What you are asked to do: Repeat the stretch of entries below from the line with "This screenshot has height=750, width=1334." through the line with "Click the ellipsis". Include both ends and add nothing.

==== Exercise inputs

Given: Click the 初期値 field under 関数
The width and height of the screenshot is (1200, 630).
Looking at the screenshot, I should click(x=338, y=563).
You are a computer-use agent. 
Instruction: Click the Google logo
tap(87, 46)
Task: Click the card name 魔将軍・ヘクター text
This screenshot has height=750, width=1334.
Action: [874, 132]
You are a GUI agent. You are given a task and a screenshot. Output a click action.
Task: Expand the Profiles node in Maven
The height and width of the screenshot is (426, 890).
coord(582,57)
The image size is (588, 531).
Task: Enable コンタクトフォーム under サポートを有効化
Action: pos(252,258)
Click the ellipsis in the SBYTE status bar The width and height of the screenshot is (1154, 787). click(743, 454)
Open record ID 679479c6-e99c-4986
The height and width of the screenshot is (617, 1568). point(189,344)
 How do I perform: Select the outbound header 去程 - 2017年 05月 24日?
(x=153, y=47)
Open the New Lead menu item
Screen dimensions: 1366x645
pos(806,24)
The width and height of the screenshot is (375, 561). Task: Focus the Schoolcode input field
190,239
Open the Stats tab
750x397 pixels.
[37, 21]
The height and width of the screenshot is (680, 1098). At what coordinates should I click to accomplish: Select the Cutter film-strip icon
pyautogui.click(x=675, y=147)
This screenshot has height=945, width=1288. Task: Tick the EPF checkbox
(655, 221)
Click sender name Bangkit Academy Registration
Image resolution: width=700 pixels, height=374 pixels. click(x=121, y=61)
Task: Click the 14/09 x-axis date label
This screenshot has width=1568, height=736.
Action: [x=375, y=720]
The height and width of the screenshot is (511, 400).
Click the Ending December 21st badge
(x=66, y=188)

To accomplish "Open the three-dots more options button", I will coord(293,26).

========

Answer for this exercise:
This screenshot has height=750, width=1334.
Action: [874, 132]
You are a GUI agent. You are given a task and a screenshot. Output a click action.
Task: Expand the Profiles node in Maven
The height and width of the screenshot is (426, 890).
coord(582,57)
The image size is (588, 531).
Task: Enable コンタクトフォーム under サポートを有効化
Action: pos(252,258)
Click the ellipsis in the SBYTE status bar The width and height of the screenshot is (1154, 787). click(743, 454)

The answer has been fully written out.